_Input_
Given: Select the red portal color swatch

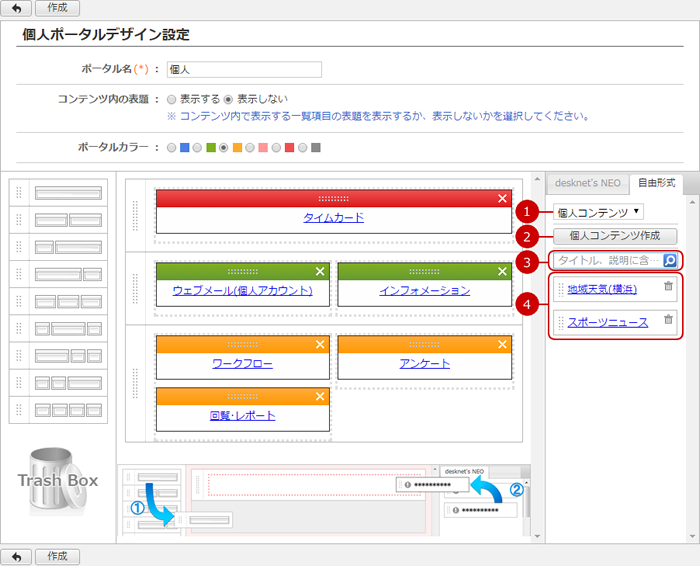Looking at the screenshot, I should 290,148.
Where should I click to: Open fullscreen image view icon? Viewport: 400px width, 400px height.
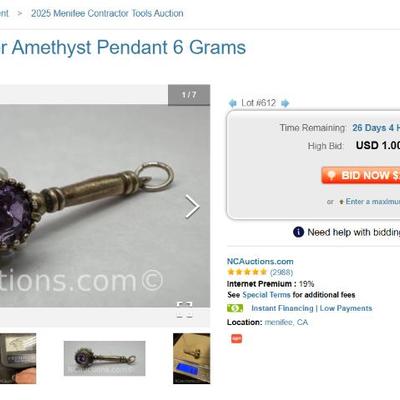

---

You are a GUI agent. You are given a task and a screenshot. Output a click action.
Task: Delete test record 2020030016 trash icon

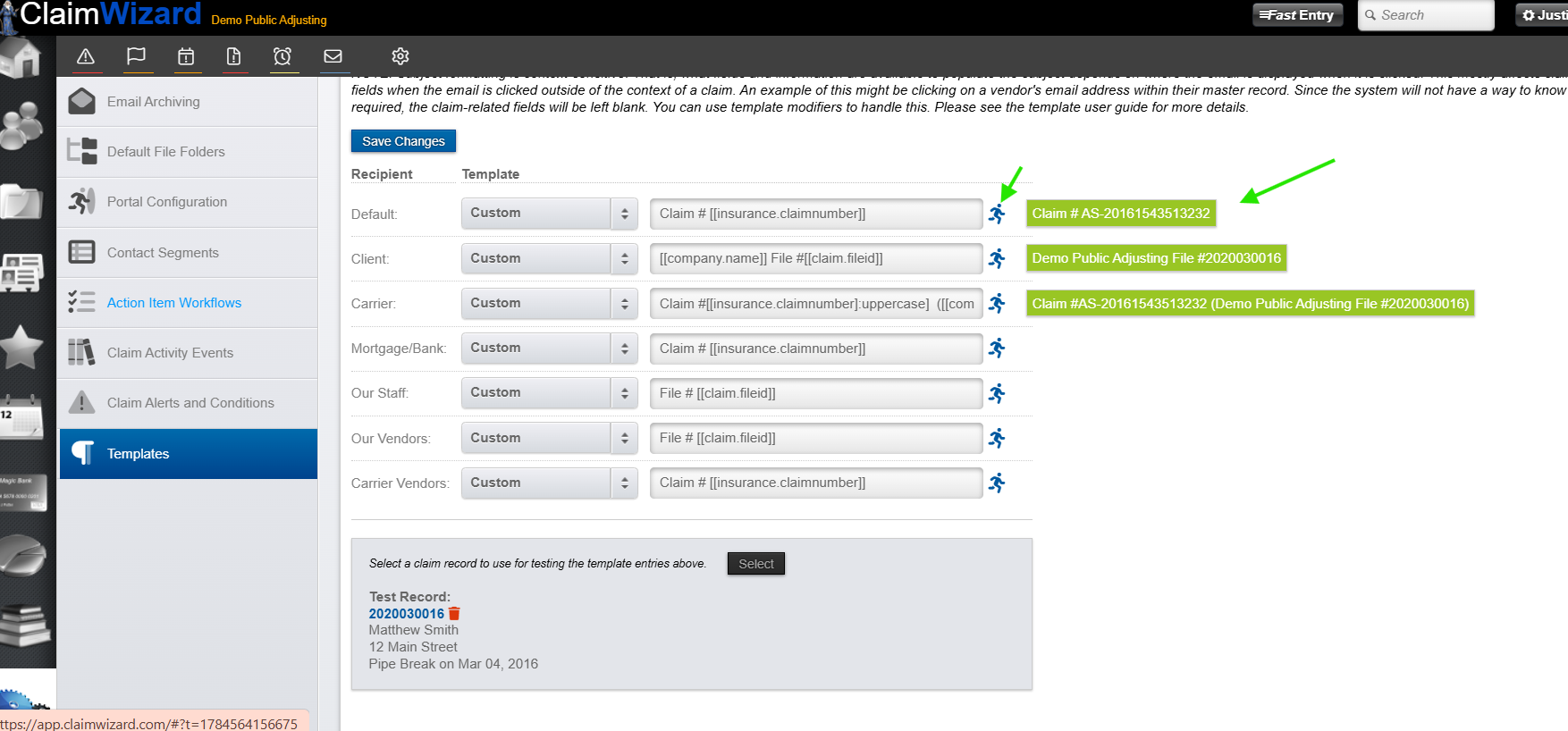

...

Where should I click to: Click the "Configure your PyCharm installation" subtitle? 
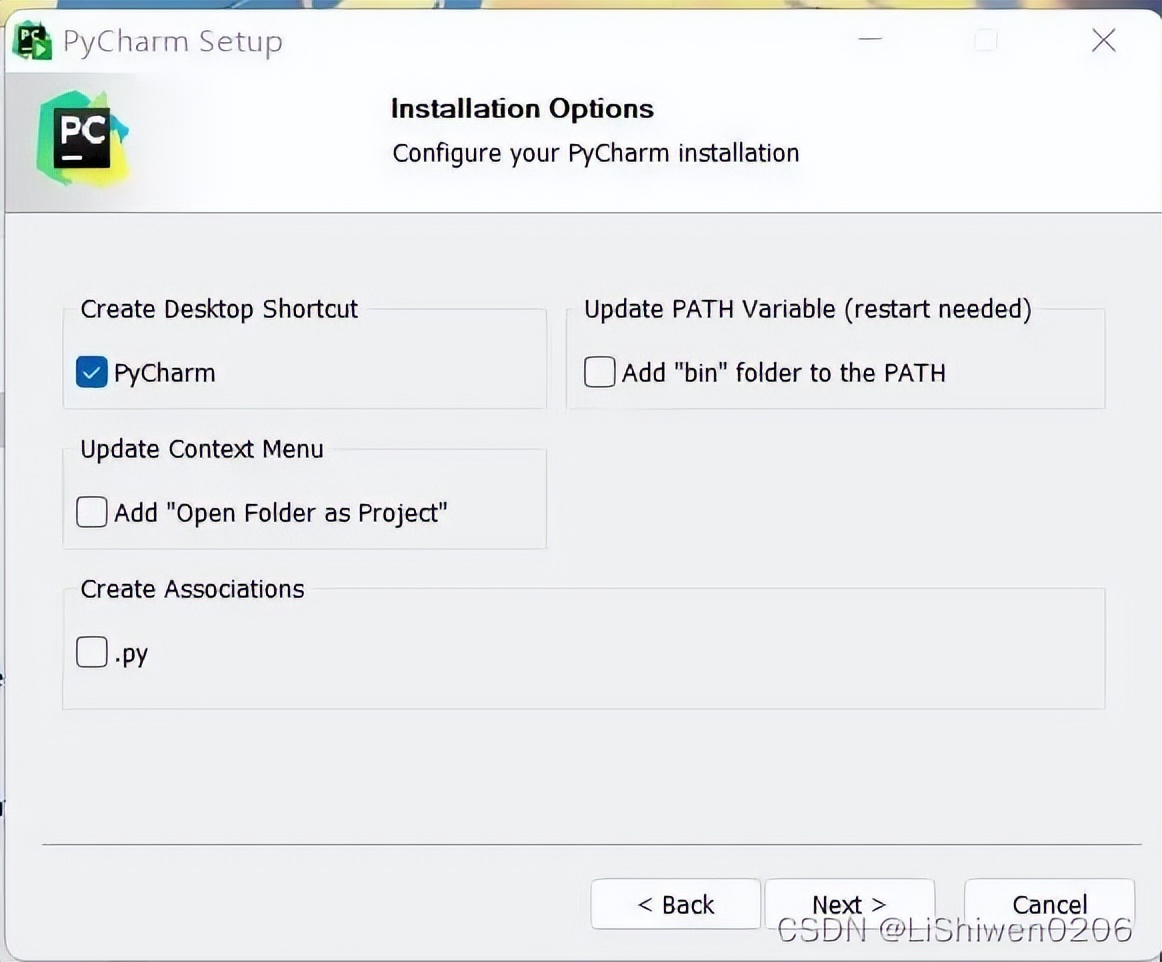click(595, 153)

_Task item_
The lines above from the line with "Given: Select the red portal color swatch" through the line with "Where should I click to: Open" are to be given again word for word, with no pictures among them.

_Solution to this task_
Given: Select the red portal color swatch

Looking at the screenshot, I should 290,148.
Where should I click to: Open fullscreen image view icon? Viewport: 400px width, 400px height.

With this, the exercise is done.